The most common and aggressive type of ovarian cancer, ovarian carcinoma, leaves a dark trail. Science has learned too little and most women learn too late to treat the deadly disease.
Cornell scientists have found ovarian carcinoma’s first proven origin cells and uncovered clues for finding similar sources of other cancers. Published in Nature in March 2013, the study opens paths for new screening methods to detect cancer earlier and increase treatment chances in the ovaries and beyond.
Most organs have stem-cells, which help healing and development, but many cancers start when such cells go astray. Using a novel cell location technique never before used in ovaries, the Cornell study uncovered a nest (niche) of particularly cancer-prone stem cells at an area in the ovaries where different tissue types meet. It provides the most direct proof yet that vulnerable stem cells can nest near such tissue junctions, which occur throughout the body.
“Poor understanding of ovarian cancer’s development has posed the biggest roadblock to helping its victims,” said Dr. Alexander Nikitin, pathology professor at Cornell’s College of Veterinary Medicine and leader of the Cornell Stem Cell Program. “We have found what is very likely to be the source of cells from which ovarian carcinoma arises, as well as the strongest suggestion yet that cancer-prone stem cells can nest in tissue junctions. This could spur new discoveries of cancer-prone stem cell niches throughout the body, revealing new ways to screen for and diagnose several different cancers.”

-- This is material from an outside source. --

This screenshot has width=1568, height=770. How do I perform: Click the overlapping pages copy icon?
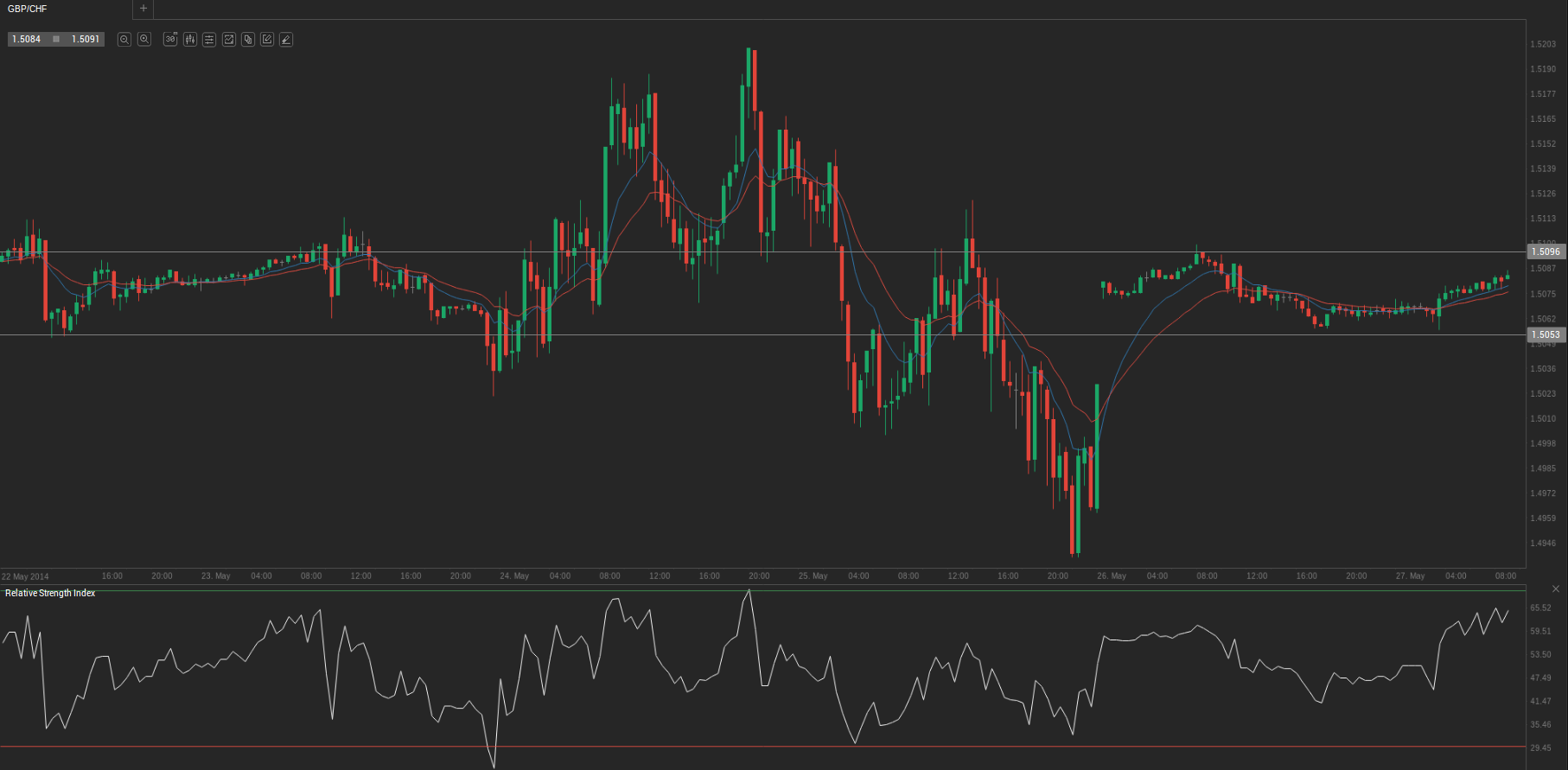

A woman’s risk of getting aggressive ovarian cancer in her lifetime is about 1 in 72, according to the American Cancer Society. Once diagnosed, 70% will die within five years. No good screening tests exist, but uncovering a specific location that seeds it could let people catch it earlier and change those chances for the better.
Nikitin’s lab found the new cancer-prone stem cell niche using direct lineage tracing, a new technique that labels and tracks cells. The niche, found near the junction of the ovaries and the uterine tube (also known as the Fallopian tube), houses stem cells that regenerate the ovarian surface epithelium, a cover that opens when females ovulate and must grow back each time.
But Nikitin’s team found that these cells turned cancerous when two important tumor suppressor genes p53 and Rb were deleted. These genes have been shown to be inactive in human ovarian carcinoma. Nikitin’s lab had previously proven that properly functioning p53 and Rb protected against ovarian carcinoma development in the mouse.
The new study showed that newly discovered stem cells without p53 and Rb grew faster and showed more aggressive metastatic behavior compared to more mature cells. Nikitin is now working on leveraging his lab’s discoveries to find cancer-prone stem cells at similar junction areas in human ovaries and other places where two different types of tissue converge, such as the esophagus and stomach, anus and rectum, and different parts of the uterus. Such junctions are breeding grounds for tumors.
“Until now, we have had no explanation for why so many tumors form at junction sites,” said Nikitin. “Our study suggests new undiscovered stem cell niches might occur beyond the ovaries. It’s likely to lead scientists to search for similar cancer-prone stem cell niches at other junctions, which could lead to specific diagnostic screening tests to detect cancers earlier.”